# START OF EXCERPTED RECORDS
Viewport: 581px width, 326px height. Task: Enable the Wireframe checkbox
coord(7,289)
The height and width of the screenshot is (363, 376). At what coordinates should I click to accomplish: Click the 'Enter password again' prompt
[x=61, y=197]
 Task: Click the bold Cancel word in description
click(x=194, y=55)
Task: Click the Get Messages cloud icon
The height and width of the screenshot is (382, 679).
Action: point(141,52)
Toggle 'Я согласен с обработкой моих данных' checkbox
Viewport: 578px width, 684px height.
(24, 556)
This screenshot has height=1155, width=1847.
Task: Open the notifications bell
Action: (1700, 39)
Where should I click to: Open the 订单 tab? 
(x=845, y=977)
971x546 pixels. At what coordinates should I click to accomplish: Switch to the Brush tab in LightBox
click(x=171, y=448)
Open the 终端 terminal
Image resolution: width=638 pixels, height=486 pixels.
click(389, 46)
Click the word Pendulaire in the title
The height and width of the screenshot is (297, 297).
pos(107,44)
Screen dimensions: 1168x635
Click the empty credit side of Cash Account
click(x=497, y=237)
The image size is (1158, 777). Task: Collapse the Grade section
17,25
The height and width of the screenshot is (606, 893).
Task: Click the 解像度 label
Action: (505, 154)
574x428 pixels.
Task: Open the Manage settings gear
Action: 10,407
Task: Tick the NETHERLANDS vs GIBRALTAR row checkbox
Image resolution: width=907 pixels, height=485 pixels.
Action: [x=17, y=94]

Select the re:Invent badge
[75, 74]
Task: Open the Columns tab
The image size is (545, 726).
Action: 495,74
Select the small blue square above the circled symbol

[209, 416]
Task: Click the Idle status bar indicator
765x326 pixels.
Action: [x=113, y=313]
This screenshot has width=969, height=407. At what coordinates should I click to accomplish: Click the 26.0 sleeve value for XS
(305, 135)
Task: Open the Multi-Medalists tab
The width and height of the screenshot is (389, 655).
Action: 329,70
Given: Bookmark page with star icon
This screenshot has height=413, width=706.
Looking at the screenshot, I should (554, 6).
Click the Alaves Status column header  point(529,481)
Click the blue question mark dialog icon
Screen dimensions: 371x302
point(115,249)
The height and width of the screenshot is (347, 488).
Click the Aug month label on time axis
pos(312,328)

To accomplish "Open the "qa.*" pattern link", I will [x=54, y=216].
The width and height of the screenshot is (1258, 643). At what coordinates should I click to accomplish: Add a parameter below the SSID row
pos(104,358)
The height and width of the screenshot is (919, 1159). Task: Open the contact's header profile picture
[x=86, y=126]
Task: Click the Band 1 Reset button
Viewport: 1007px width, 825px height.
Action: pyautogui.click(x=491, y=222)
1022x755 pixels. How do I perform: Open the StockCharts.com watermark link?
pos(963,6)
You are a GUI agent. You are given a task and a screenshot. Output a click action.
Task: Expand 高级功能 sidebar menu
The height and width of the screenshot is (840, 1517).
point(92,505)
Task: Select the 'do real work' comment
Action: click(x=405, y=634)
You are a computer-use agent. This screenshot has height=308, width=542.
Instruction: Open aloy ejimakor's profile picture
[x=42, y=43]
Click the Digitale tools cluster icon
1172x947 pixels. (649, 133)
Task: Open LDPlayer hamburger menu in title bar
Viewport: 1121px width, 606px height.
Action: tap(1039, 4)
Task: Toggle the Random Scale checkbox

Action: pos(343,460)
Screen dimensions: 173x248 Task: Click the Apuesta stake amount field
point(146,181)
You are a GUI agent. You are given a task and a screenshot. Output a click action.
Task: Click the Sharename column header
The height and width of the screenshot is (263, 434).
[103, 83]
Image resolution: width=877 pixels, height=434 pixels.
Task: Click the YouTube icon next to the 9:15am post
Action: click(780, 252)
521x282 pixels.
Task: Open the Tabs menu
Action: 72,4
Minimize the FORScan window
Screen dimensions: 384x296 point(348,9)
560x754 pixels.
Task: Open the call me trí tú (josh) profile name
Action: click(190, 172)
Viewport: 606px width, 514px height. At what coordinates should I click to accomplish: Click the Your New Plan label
# END OF EXCERPTED RECORDS
Rewrite all of the data above, substituting "Where should I click to" for each occurrence of "At what coordinates should I click to accomplish" and keeping everything else the same.

Viewport: 581px width, 326px height. Task: Enable the Wireframe checkbox
coord(7,289)
The height and width of the screenshot is (363, 376). Where should I click to: Click the 'Enter password again' prompt
[x=61, y=197]
 Task: Click the bold Cancel word in description
click(x=194, y=55)
Task: Click the Get Messages cloud icon
The height and width of the screenshot is (382, 679).
Action: point(141,52)
Toggle 'Я согласен с обработкой моих данных' checkbox
Viewport: 578px width, 684px height.
(24, 556)
This screenshot has height=1155, width=1847.
Task: Open the notifications bell
Action: (1700, 39)
Where should I click to: Open the 订单 tab? 
(x=845, y=977)
971x546 pixels. Where should I click to: Switch to the Brush tab in LightBox
click(x=171, y=448)
Open the 终端 terminal
Image resolution: width=638 pixels, height=486 pixels.
click(389, 46)
Click the word Pendulaire in the title
The height and width of the screenshot is (297, 297).
pos(107,44)
Screen dimensions: 1168x635
Click the empty credit side of Cash Account
click(x=497, y=237)
The image size is (1158, 777). Task: Collapse the Grade section
17,25
The height and width of the screenshot is (606, 893).
Task: Click the 解像度 label
Action: (505, 154)
574x428 pixels.
Task: Open the Manage settings gear
Action: 10,407
Task: Tick the NETHERLANDS vs GIBRALTAR row checkbox
Image resolution: width=907 pixels, height=485 pixels.
Action: [x=17, y=94]

Select the re:Invent badge
[75, 74]
Task: Open the Columns tab
The image size is (545, 726).
Action: 495,74
Select the small blue square above the circled symbol

[209, 416]
Task: Click the Idle status bar indicator
765x326 pixels.
Action: [x=113, y=313]
This screenshot has width=969, height=407. Where should I click to: Click the 26.0 sleeve value for XS
(305, 135)
Task: Open the Multi-Medalists tab
The width and height of the screenshot is (389, 655).
Action: 329,70
Given: Bookmark page with star icon
This screenshot has height=413, width=706.
Looking at the screenshot, I should (554, 6).
Click the Alaves Status column header  point(529,481)
Click the blue question mark dialog icon
Screen dimensions: 371x302
point(115,249)
The height and width of the screenshot is (347, 488).
Click the Aug month label on time axis
pos(312,328)

To accomplish "Open the "qa.*" pattern link", I will [x=54, y=216].
The width and height of the screenshot is (1258, 643). Where should I click to: Add a parameter below the SSID row
pos(104,358)
The height and width of the screenshot is (919, 1159). Task: Open the contact's header profile picture
[x=86, y=126]
Task: Click the Band 1 Reset button
Viewport: 1007px width, 825px height.
Action: pyautogui.click(x=491, y=222)
1022x755 pixels. How do I perform: Open the StockCharts.com watermark link?
pos(963,6)
You are a GUI agent. You are given a task and a screenshot. Output a click action.
Task: Expand 高级功能 sidebar menu
The height and width of the screenshot is (840, 1517).
point(92,505)
Task: Select the 'do real work' comment
Action: click(x=405, y=634)
You are a computer-use agent. This screenshot has height=308, width=542.
Instruction: Open aloy ejimakor's profile picture
[x=42, y=43]
Click the Digitale tools cluster icon
1172x947 pixels. (649, 133)
Task: Open LDPlayer hamburger menu in title bar
Viewport: 1121px width, 606px height.
Action: tap(1039, 4)
Task: Toggle the Random Scale checkbox

Action: pos(343,460)
Screen dimensions: 173x248 Task: Click the Apuesta stake amount field
point(146,181)
You are a GUI agent. You are given a task and a screenshot. Output a click action.
Task: Click the Sharename column header
The height and width of the screenshot is (263, 434).
[103, 83]
Image resolution: width=877 pixels, height=434 pixels.
Task: Click the YouTube icon next to the 9:15am post
Action: click(780, 252)
521x282 pixels.
Task: Open the Tabs menu
Action: 72,4
Minimize the FORScan window
Screen dimensions: 384x296 point(348,9)
560x754 pixels.
Task: Open the call me trí tú (josh) profile name
Action: click(190, 172)
Viewport: 606px width, 514px height. Where should I click to: Click the Your New Plan label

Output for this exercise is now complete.